Freeze is on for State Senate, but not here
Democrats’ office in Buffalo excluded
Even though the State Senate has ordered a freeze on hiring and salary increases as a result of the state budget crisis, it does not apply to the new majority office slated for downtown Buffalo.
Sources familiar with a memo issued this week by Secretary of the Senate Angelo J. Aponte say the freeze is effective immediately without regard to previous budget allocations. The memo instructs Democratic senators to refrain from hiring under any circumstances without special permission.
But because arrangements are already under way for the new positions in Buffalo, they are unaffected by the freeze, Senate spokesman Austin Shafran said Friday.

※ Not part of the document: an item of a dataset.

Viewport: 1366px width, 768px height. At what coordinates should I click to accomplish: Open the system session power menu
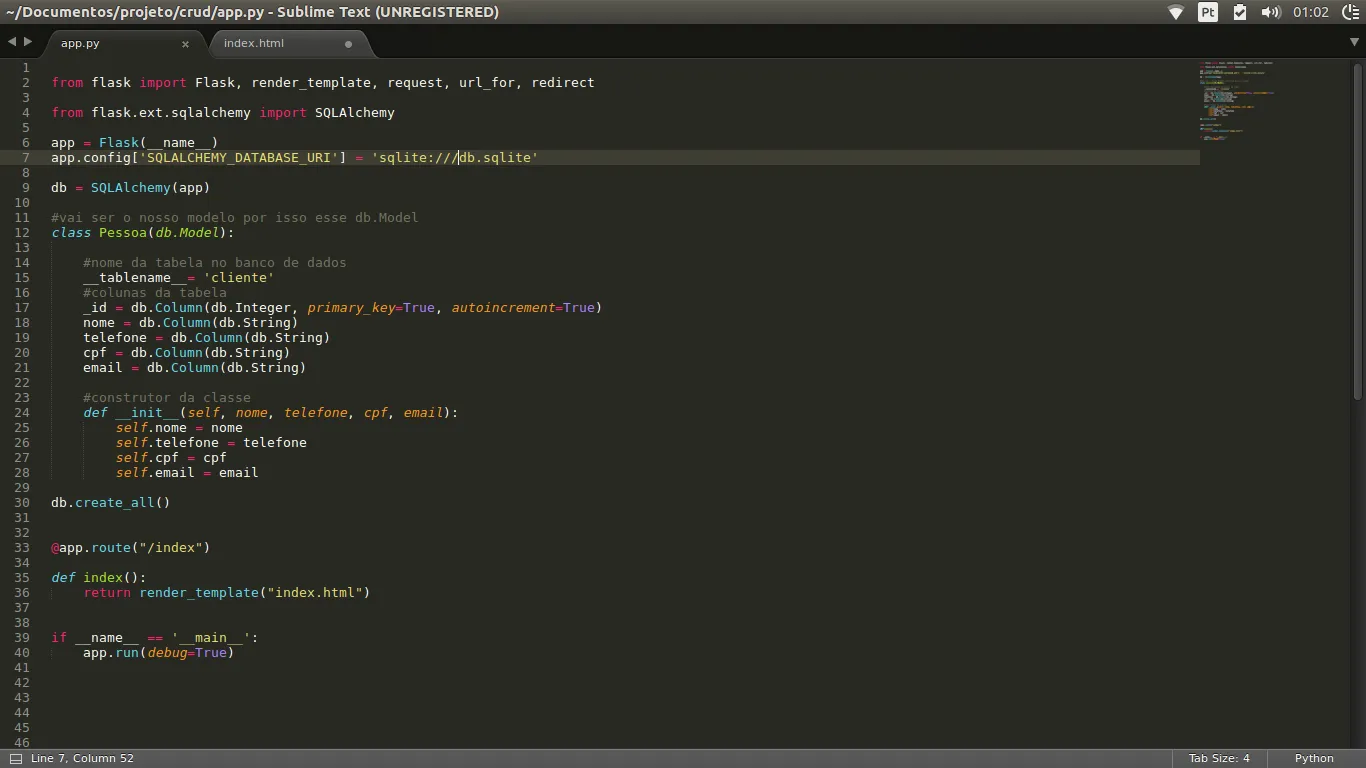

“The hiring freeze won’t affect any positions laid out in the central hiring plan,” he said, adding he did not anticipate that special permission would be needed for the Buffalo hires.
Though other Senate officials indicated earlier that eight to 10 new staffers would be hired at the expanded Buffalo office (along with regional operations in Rochester, Syracuse, and Long Island and existing offices in Albany and New York), Shafran said plans now call for six employees here.

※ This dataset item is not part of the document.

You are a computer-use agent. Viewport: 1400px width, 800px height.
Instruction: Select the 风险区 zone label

Former heavyweight boxer Joe Mesi, who lost his Senate bid last fall to Republican Michael H. Ranzenhofer, already has been hired at $70,000 annually to act as regional director of the new Senate majority office. Five other people will be hired in the coming weeks to work with him.

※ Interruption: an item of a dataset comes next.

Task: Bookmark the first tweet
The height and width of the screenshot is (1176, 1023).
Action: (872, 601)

Senate Democrats have absorbed a barrage of criticism in the past few weeks for the hiring, which some call “patronage.” But officials explained the office would not require any new spending, while pointing to a similar two-employee operation maintained by the former Republican majority as precedent.
They also defend the new operation as an innovation that will bring the Senate majority and its policies in more direct contact with New Yorkers.
“It will serve as a liaison for the majority leader with the local community, working with local community groups,” Shafran said on April 13. “It’s another mechanism of community outreach to make sure we’re meeting the needs of the broader community.”
Republican critics also chimed in last week when former Amherst Supervisor Susan J. Grelick was hired at $90,000 a year to serve as counsel to the Senate Local Government Committee.
Ranzenhofer called the Grelick hiring “wasteful and ill-timed.”
“What I’m opposed to is the creation of patronage jobs at the $70,000 and $90,000 levels when people in Western New York are struggling to find jobs for $30,000 and $40,000 and when young people are being driven out from our communities,” Ranzenhofer said. “In this environment, you can’t spend taxpayers’ dollars on these high-paying, patronage jobs.”
Senate Democrats also came under recent fire for raising the pay of new majority staffers anywhere from 20 to 55 percent in the offices of local Sens. Antoine M. Thompson of Buffalo and William T. Stachowski of Lake View, citing a bigger share of Senate duties after assuming the majority.